Please copy the data below word for word, starting with the line that contains "Click the IP address MQTT broker label" and continuing through the line that contains "pyautogui.click(x=151, y=194)".

╭─ RECORD LIST

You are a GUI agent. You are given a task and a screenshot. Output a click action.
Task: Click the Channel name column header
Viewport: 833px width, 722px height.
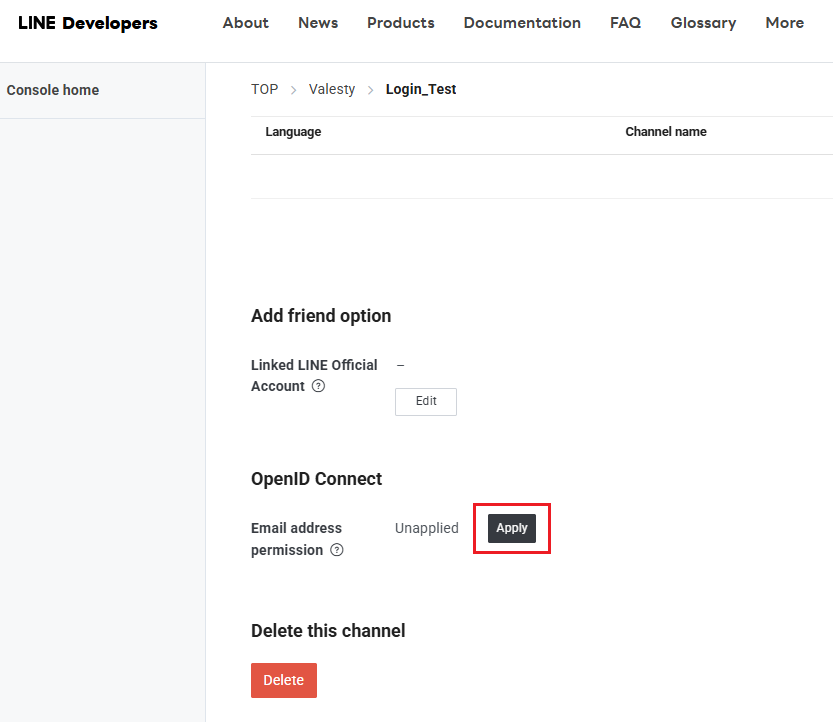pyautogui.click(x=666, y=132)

╰─
╭─ RECORD LIST

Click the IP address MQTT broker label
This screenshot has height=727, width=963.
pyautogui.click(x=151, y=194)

╰─

## TASK OUTPUT
Click the IP address MQTT broker label
This screenshot has height=727, width=963.
pyautogui.click(x=151, y=194)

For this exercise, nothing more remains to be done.